クールな御曹司と愛され政略結婚
灯は時刻に関係なく、24時間好きに連絡してくるので、それを受けるために携帯は必ず防水のものを選び、バスルームに持ち込んでいたりする。

でも別に、わざわざ「今お風呂で」なんて告げたことはなかったのに。



「わかるに決まってるだろ、声の響き具合とか」

「えー!」



それ、けっこう恥ずかしい。

デスクに向かっている体で受け答えしていたりもしていたから、なおさら。



「うち、お袋も長風呂なんだよな。あれ、いったい中でなにやってんの? どうやったらあんな長い時間、液体に浸かって過ごせるんだ?」

「考え事したりとか、本読んだりとか、マッサージしたりとか…」

「ふやけないか?」

「たくさん汗が出て、つるつるになるの、気持ちいいよ」



とうてい理解できないという目つきでこちらを見る。

いいよ別に、これはもう、女にしかわからない楽しみだと思っているから。

うちだって父親はカラスの行水だ。



「今日は入らなかったのか」

「仕事あったし…まだそういうの、勝手かなと思って」



バスルームを占拠してしまうことになるので、その間、灯はシャワーも浴びられない。

入りたい気持ちはあったし、実はすでに入浴剤も多種多様そろえて、新品のバスタオルもふかふかに水通しして、準備万端なんだけれど。

椅子の上の私をじっと見下ろしていたかと思うと、灯はふっと微笑んでこちらに手を伸ばし、私の頭をくしゃくしゃとなでた。

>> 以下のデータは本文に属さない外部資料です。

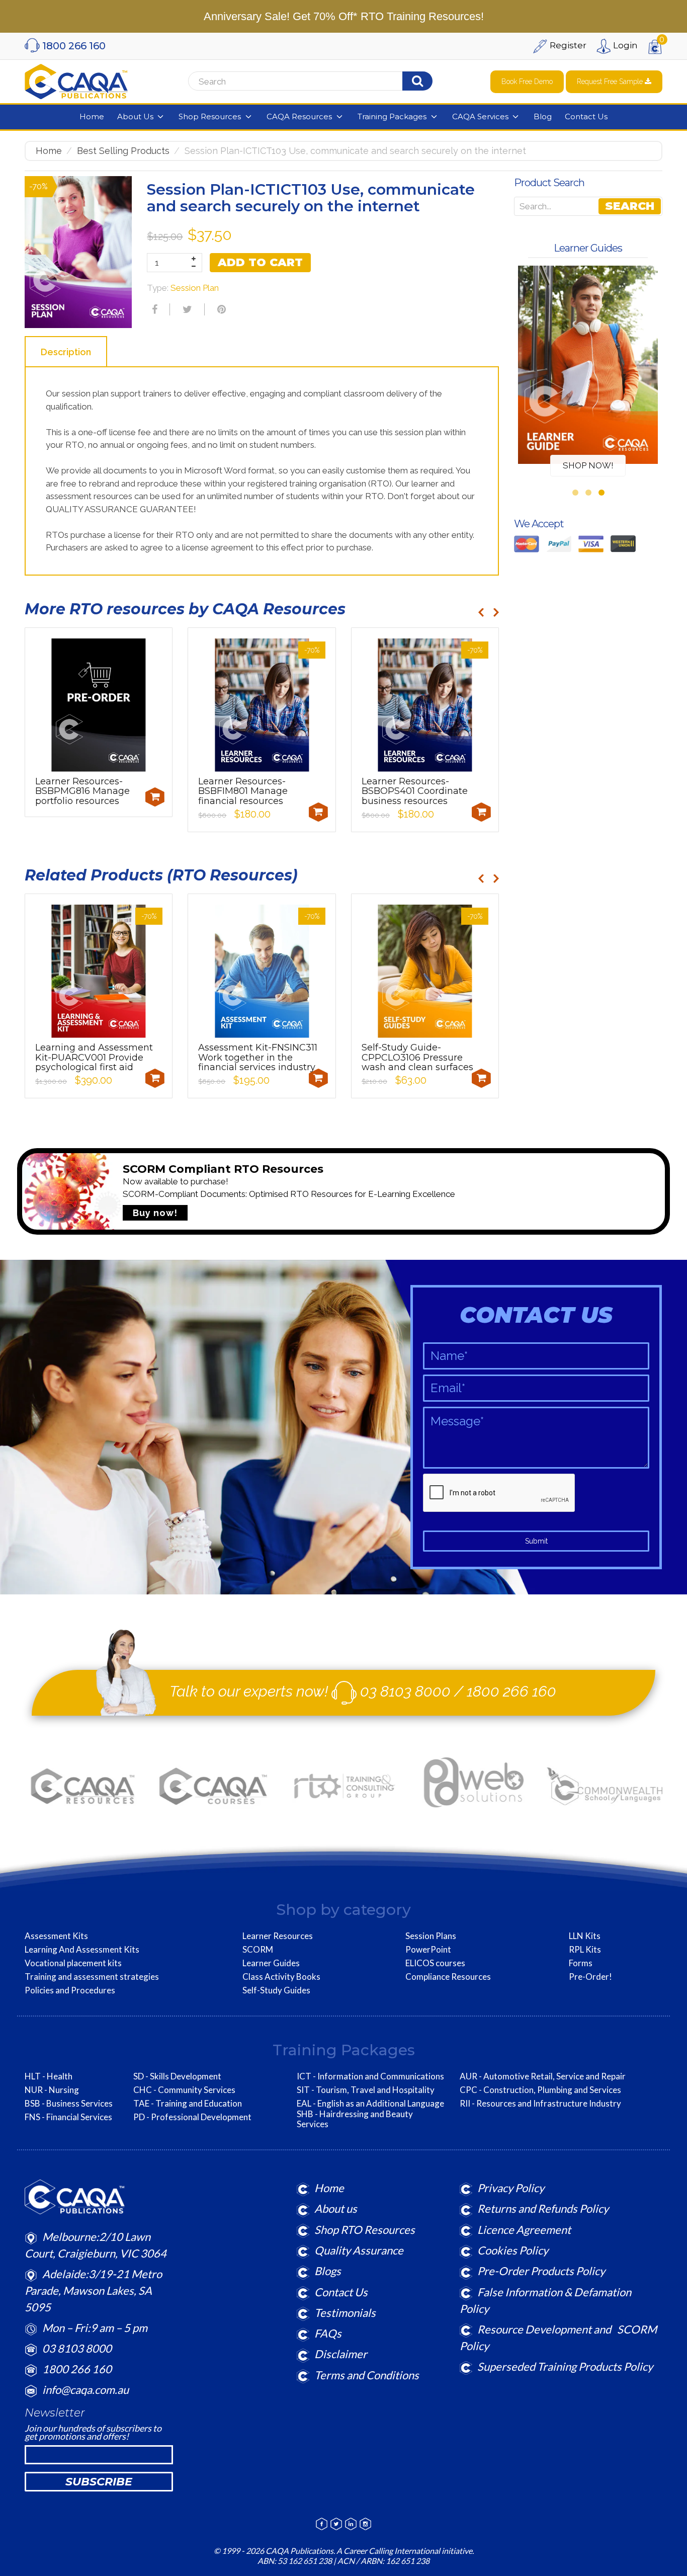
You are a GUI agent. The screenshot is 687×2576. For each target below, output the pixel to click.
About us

「遠慮してないで、好きなことしろよ。お前の家なんだぜ」



仕上げみたいに、最後にぽんぽんと叩く、昔からの灯のやり方。

こういう、たまにいきなり、普通に優しいの、ずるいと思う。

部屋を出ていく広い背中を見ながら、心の中で毒づいた。



10分もしないうちに灯がシャワーから上がる気配がした。

音をたどってリビングのほうへ行くと、キッチンで冷蔵庫を開けている。


また上は裸、下はスエット、首にはタオル。

どうやらお風呂上がりは、なるべく服を着たくないらしい。